REQUEST - Rewrite all of the records below, requests included, increasing every coordinate in the answers by 97. Leave the pictures out of your answer.

--- Start ---

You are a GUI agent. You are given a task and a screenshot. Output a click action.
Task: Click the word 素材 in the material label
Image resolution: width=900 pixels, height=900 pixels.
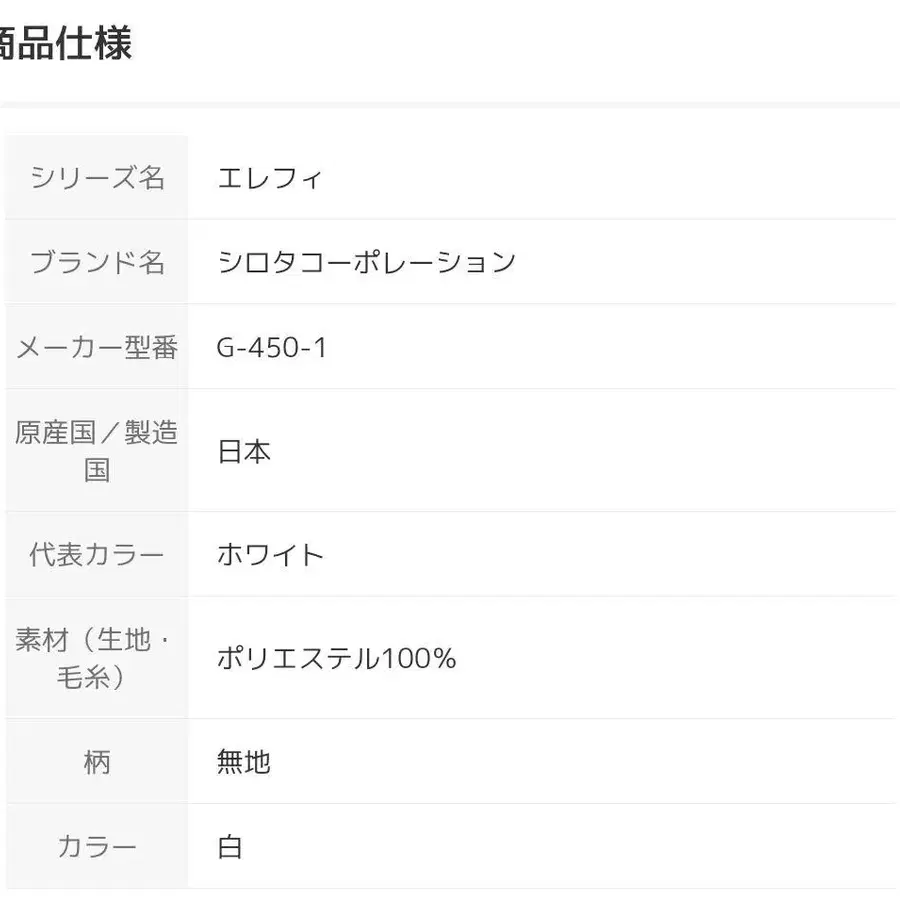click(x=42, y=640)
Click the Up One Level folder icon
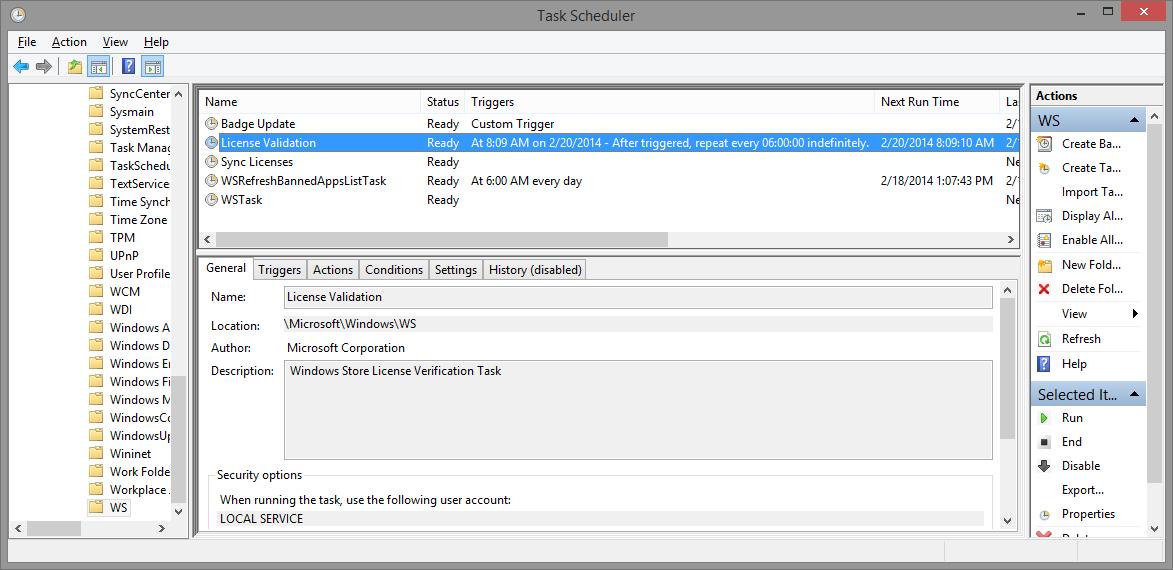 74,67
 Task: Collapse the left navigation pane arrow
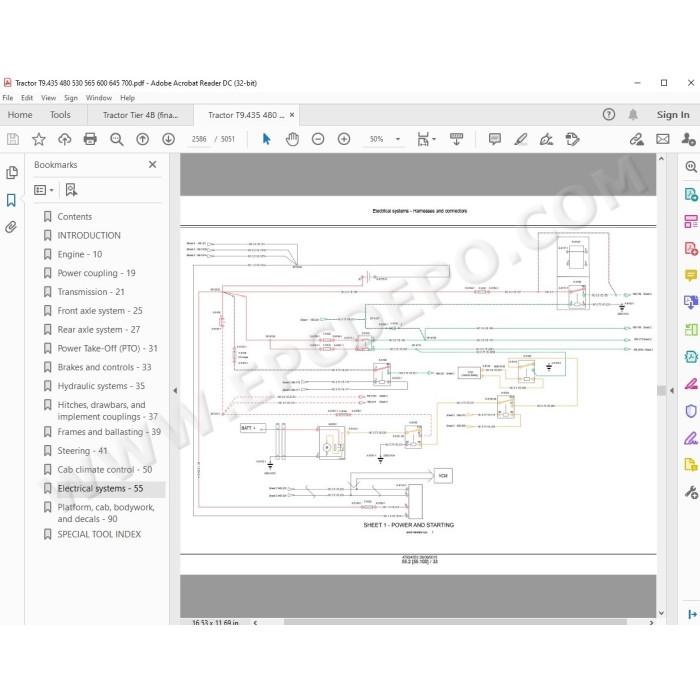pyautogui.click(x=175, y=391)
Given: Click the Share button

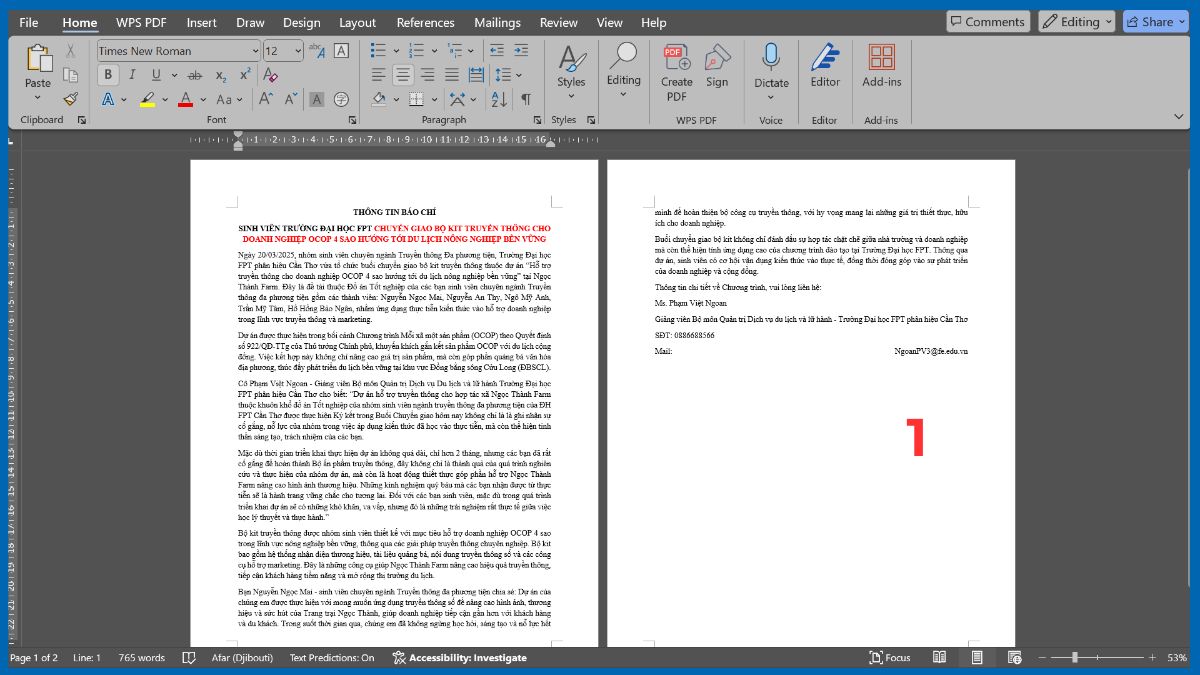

--- End ---

THE ANSWER -
You are a GUI agent. You are given a task and a screenshot. Output a click action.
Task: Click the word 素材 in the material label
Image resolution: width=900 pixels, height=900 pixels.
click(x=139, y=737)
Click the Up One Level folder icon
 171,164
 Task: Collapse the left navigation pane arrow
pyautogui.click(x=272, y=488)
Given: Click the Share button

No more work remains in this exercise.